Wondering whether chronic stress has disrupted your hormones? Take our free Biomarker Quiz to find out which lab tests are right for your symptoms. It takes less than 2 minutes — and understanding your stress hormones could be the missing piece in your health puzzle.

References

• Cadegiani, F. A., & Kater, C. E. (2016). Adrenal fatigue does not exist: a systematic review. BMC Endocrine Disorders, 16(1), 48.
• Chrousos, G. P. (2009). Stress and disorders of the stress system. Nature Reviews Endocrinology, 5(7), 374-381.
• Oosterholt, B. G., et al. (2015). Burnout and cortisol: evidence for a lower cortisol awakening response in both clinical and non-clinical burnout. Journal of Psychosomatic Research, 78(5), 445-451.
• Helmreich, D. L., et al. (2005). Relation between the hypothalamic-pituitary-thyroid (HPT) axis and the hypothalamic-pituitary-adrenal (HPA) axis during repeated stress.
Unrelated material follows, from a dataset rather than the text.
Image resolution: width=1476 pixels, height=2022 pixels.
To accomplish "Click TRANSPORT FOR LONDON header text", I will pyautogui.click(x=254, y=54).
Neuroendocrinology, 81(3), 183-192.
• Joseph, J. J., & Golden, S. H. (2017). Cortisol dysregulation: the bidirectional link between stress, depression, and type 2 diabetes mellitus. Annals of the New York Academy of Sciences, 1391(1), 20-34.
• Boyle, N. B., et al. (2017). The effects of magnesium supplementation on subjective anxiety and stress — a systematic review. Nutrients, 9(5), 429.
• Chandrasekhar, K., et al. (2012). A prospective, randomized double-blind, placebo-controlled study of safety and efficacy of a high-concentration full-spectrum extract of Ashwagandha root in reducing stress and anxiety in adults. Indian Journal of Psychological Medicine, 34(3), 255-262.